Personal information
- Full name: Sergei Sergeyevich Kharlamov
- Date of birth: 22 June 1973 (age 51)
- Place of birth: Kazan, Russian SFSR
- Height: 1.74 m (5 ft 8+1⁄2 in)
- Position(s): Defender/Midfielder

Youth career
- FC Rubin Kazan

Senior career*
- Years: Team / Apps / (Gls)
- 1990–1993: FC Rubin Kazan / 134 / (4)
- 1994–1996: FC Neftekhimik Nizhnekamsk / 100 / (1)
- 1997–2000: FC Rubin Kazan / 124 / (3)
- 2001: FC Diana Volzhsk / 13 / (0)
- 2001–2004: FC Rubin Kazan / 39 / (0)

= Sergei Kharlamov =

Russian footballer

Sergei Sergeyevich Kharlamov (Серге́й Серге́евич Харламов; born 22 June 1973) is a Russian former professional football player.

==Career==
Kharlamov captained FC Rubin Kazan from 1999 to 2004.

==Fraud conviction==
After he retired from playing football, Kharlamov was involved in marketing investments for a Kazan-based credit production company, Rost, which the Republic of Tatarstan Interior Ministry determined to be an illegal financial pyramid scheme.
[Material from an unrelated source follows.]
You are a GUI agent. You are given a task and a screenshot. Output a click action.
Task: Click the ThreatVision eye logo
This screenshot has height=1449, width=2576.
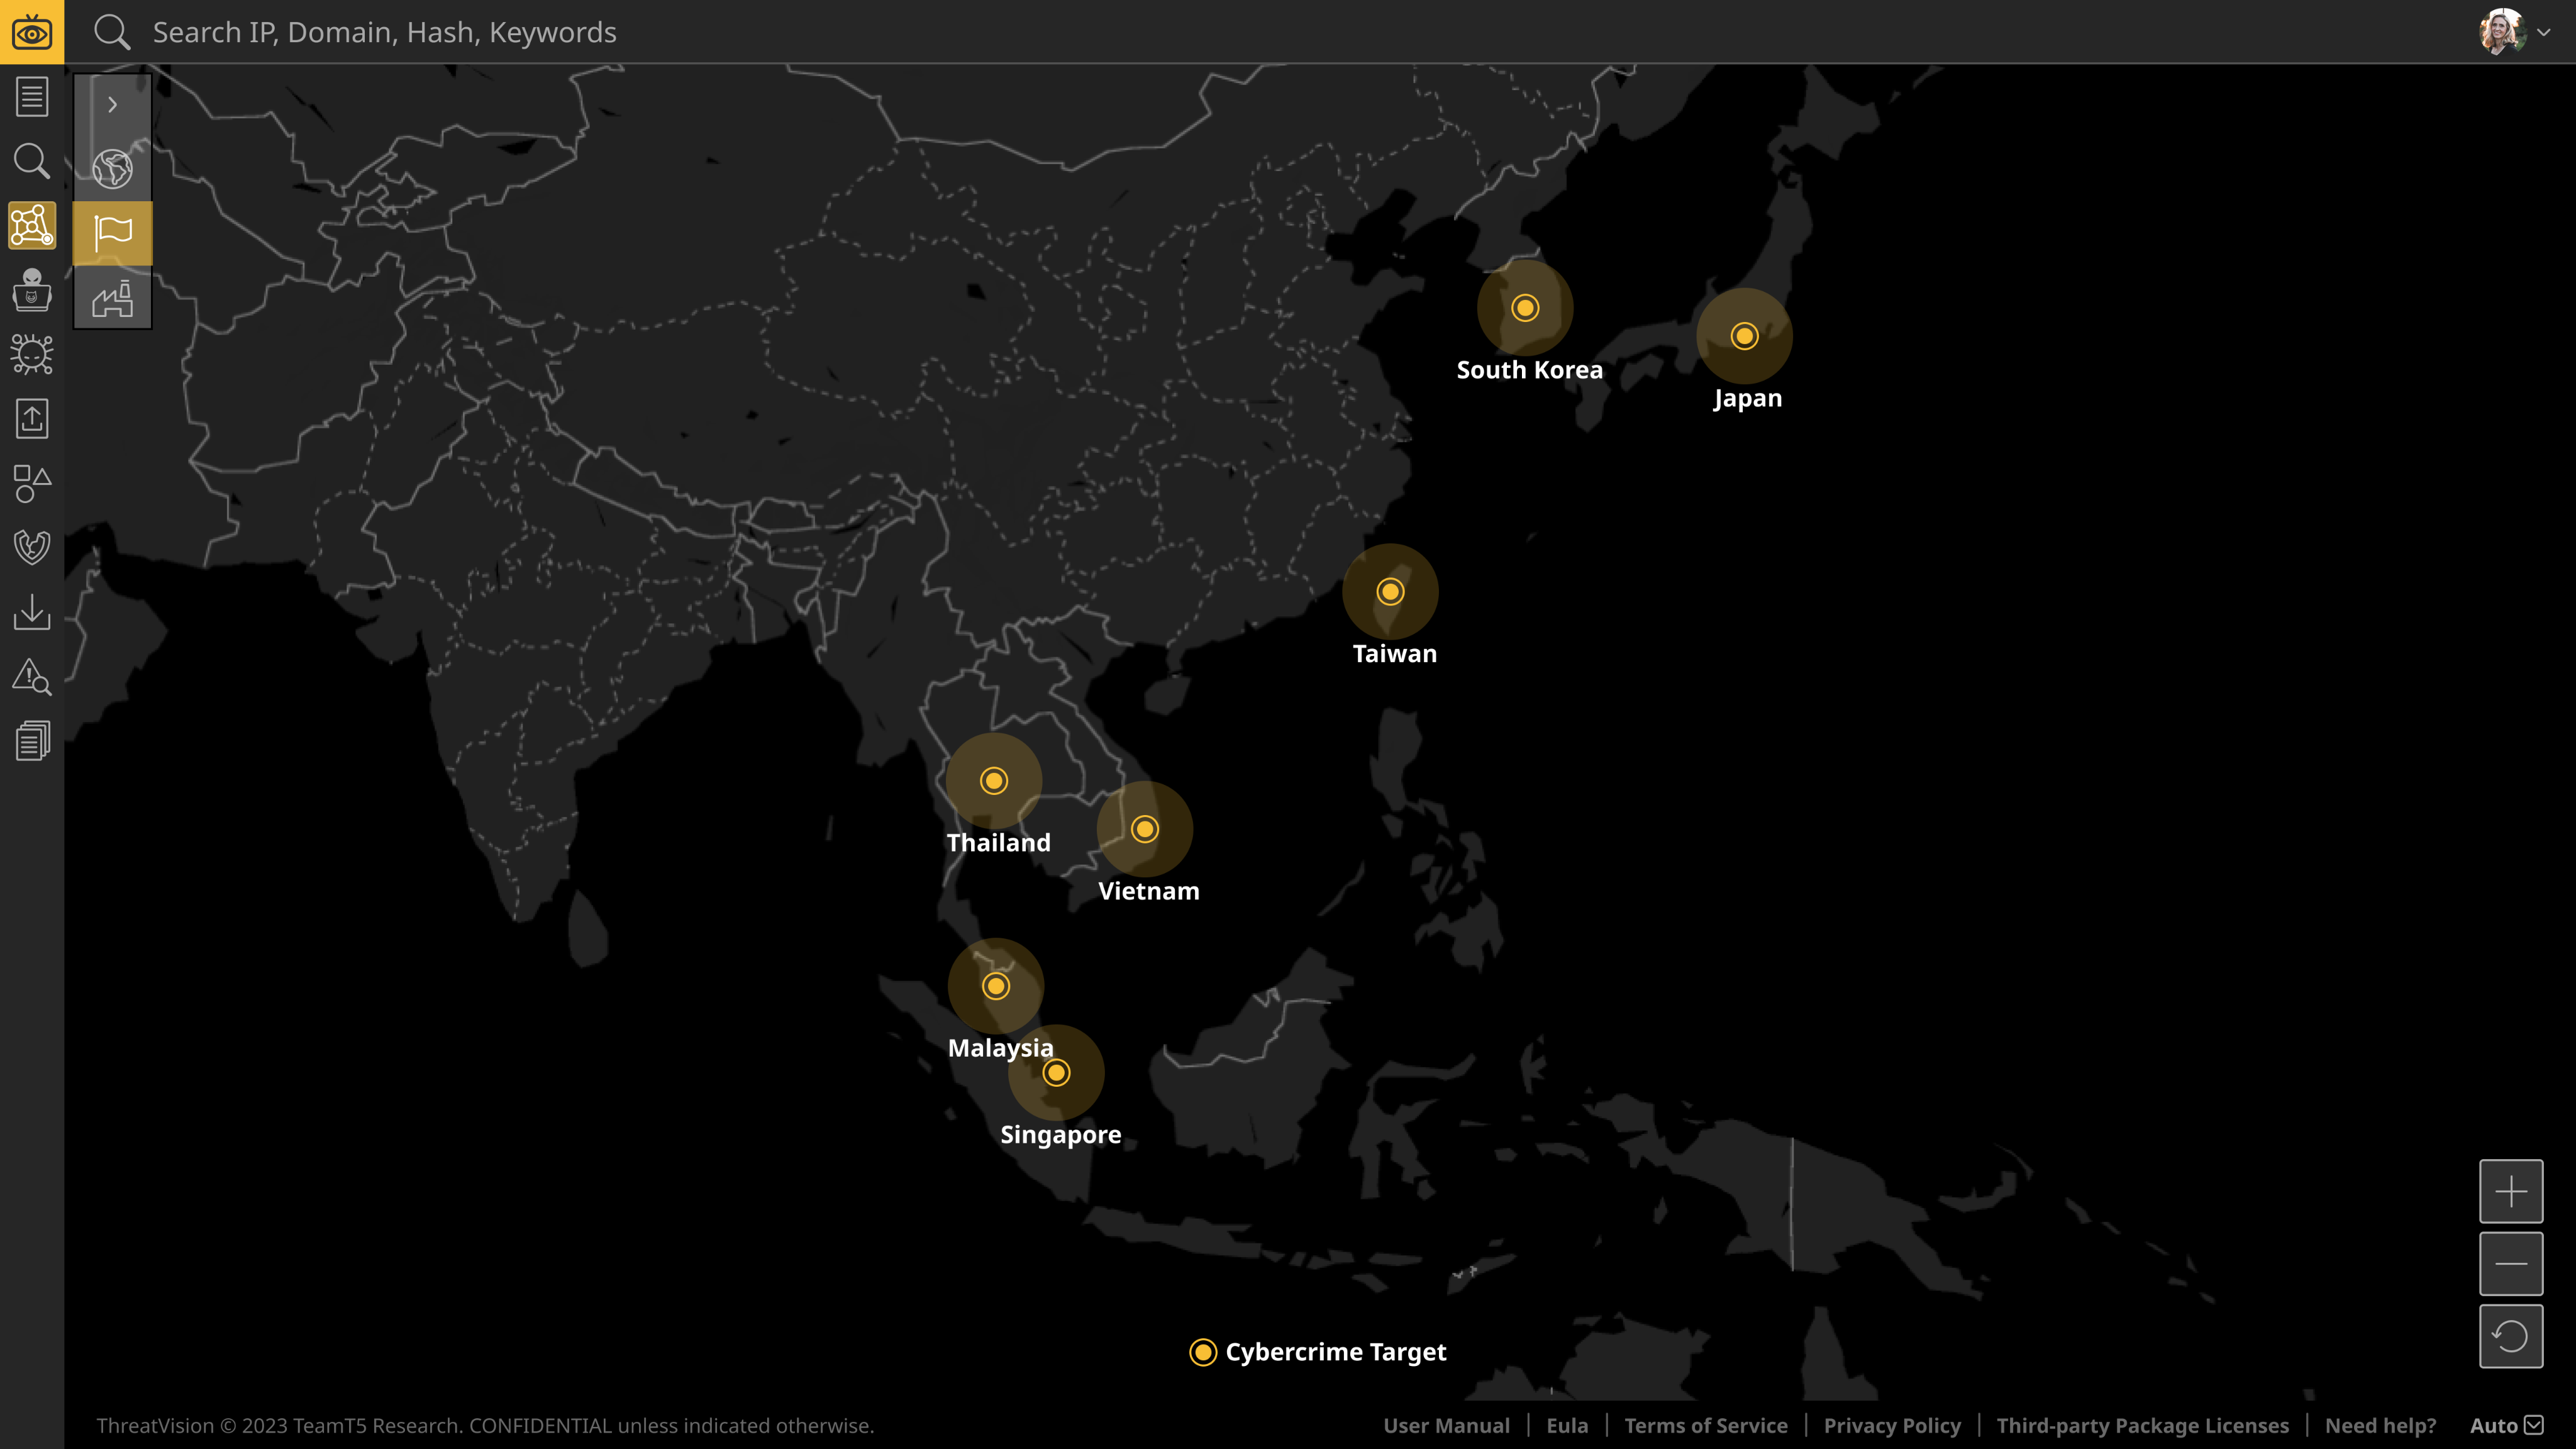32,32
The Ministry charged Kharlamov with participating in the defrauding of 3,500 investors from December 2013 to March 2015.

On 30 July 2020, prosecutors at trial requested a sentence of 16.5 years of imprisonment.

On 13 November 2020, he was sentenced to 12 years of imprisonment for fraud.

==Honours==
- Russian Premier League bronze: 2003.